Asian Kilombero M.P. Abbas Gulamali surprised participants attending a workshop on poverty in Dar es Salaam in December when he said that he was glad that Mwalimu Nyerere had nationalised Asian property in 1967. He thought that otherwise Asians would now be subjected to intimidation by the indigenous people who were becoming continually poorer than their Asian counterparts. He said that during the era of Nyerere businessmen like himself were nicknamed ‘Makupe’ but were now respectfully called ‘the informal sector’.

According to an article in the South African ‘Business Day’ (February 15) government bureaucracy and an unpredictable investment climate have led to the loss of at least two $2 million ventures -in 1992 the South Korean Hyundai car company took its money to Botswana and a Middle Eastern farmer who wanted 10,000 h of land to grow mangoes was denied the land by local authorities. The Executive Director of the Tanzania Investment Centre Samuel Sitta was quoted as giving the example of an official of South African Breweries, the majority shareholder in Tanzania Breweries, who was held up for hours at Dar es Salaam airport because he didn’t have a yellow fever vaccination certificate.

Minister of Tourism Mrs Zakhia Meghji has announced that the tourism sector was now contributing 16.5% of Tanzania’s GDP, was earning 50% of its foreign exchange and employing some 35,000 people. In 1998 there were 401,000 tourists compared with 295,000 in 1995.

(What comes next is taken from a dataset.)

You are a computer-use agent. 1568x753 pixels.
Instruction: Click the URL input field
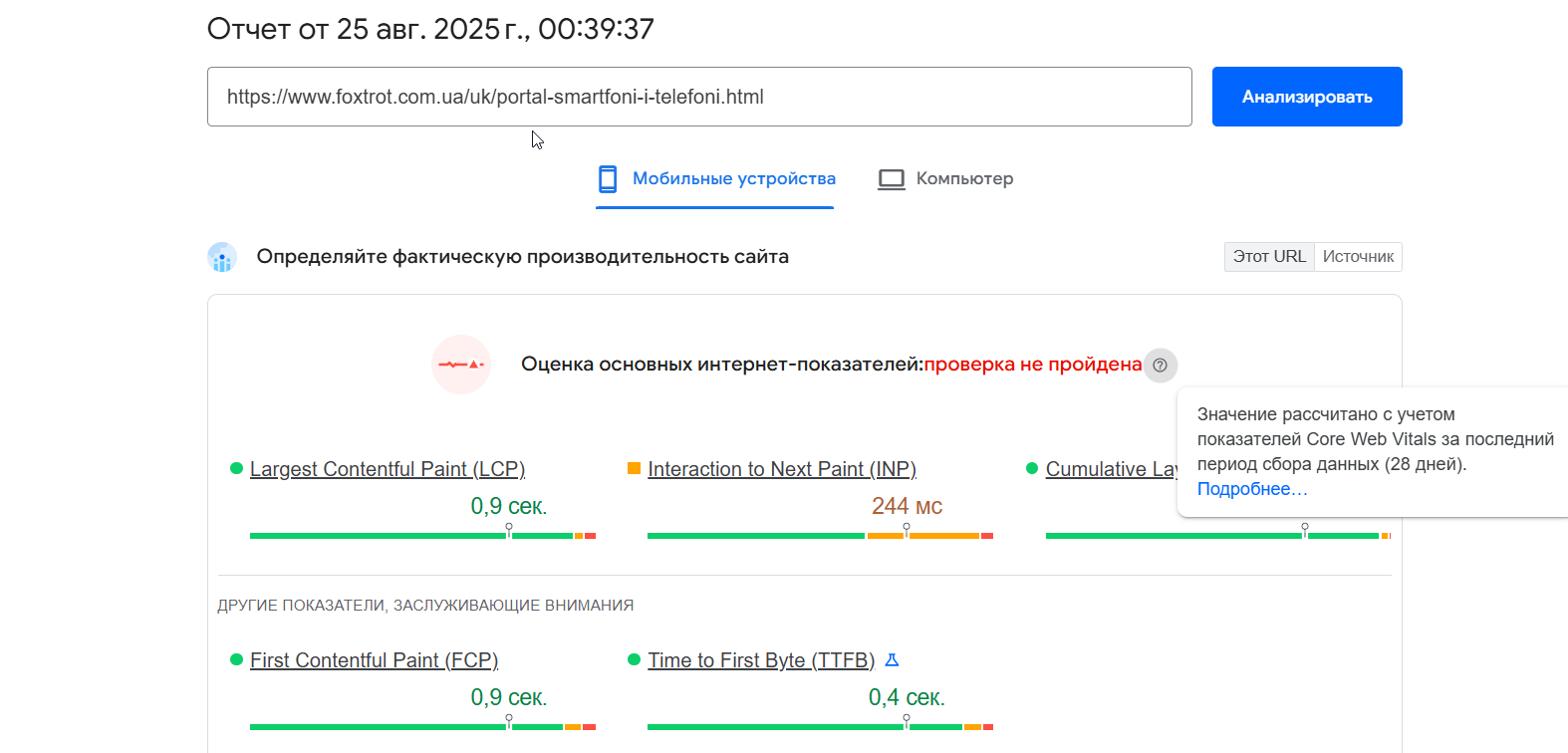coord(699,97)
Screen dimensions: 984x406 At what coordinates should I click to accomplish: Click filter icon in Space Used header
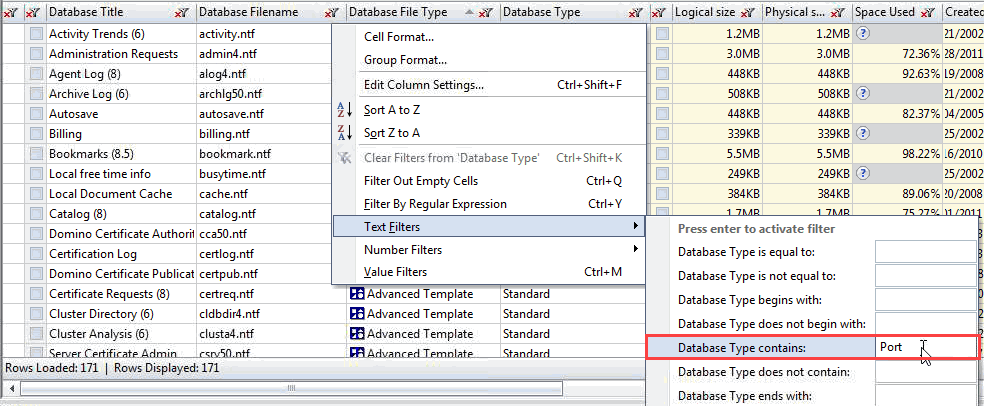927,12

Three months before the three East African countries are due to sign a formal treaty under the ‘East African Co-operation’ which would harmonise tariffs, resistance against the plan is said to be mounting in Tanzania. Opposition is coming from businesses, intellectuals and some high ranking government officials -The Guardian.

For the first time in 23 years Tanzania recorded a single-digit inflation rate (9.1%) in January. The Bank of Tanzania said that this was largely due to the government’s prudent monetary and fiscal policies. In December 1995 inflation was 29.7%. But commercial lending rates remain high at 20-25% while savings interest is only 3.5% -7.0% -East African.

Mtwara, the second deepest port in Africa, is to be developed into Tanzania’s first modem free port from June this year following the signing of a memorandum between five South African companies and the governments of Malawi and Tanzania -East African.

TANESCO suffered a reverse in its attempts to avoid paying the Malaysian­ financed Independent Power Tanzania Ltd. (IPTL) the $3.6 million a month it agreed to pay for electricity (under a 1995 agreement) when, on March 5 the High Court instructed it to pay until the tariff dispute is settled through international arbitration. T ANESCO has appealed. Prior to this IPTL was losing $3.6 million per month in capital charges on the $150 million project. Both sides have agreed to arbitration on the dispute -Guardian.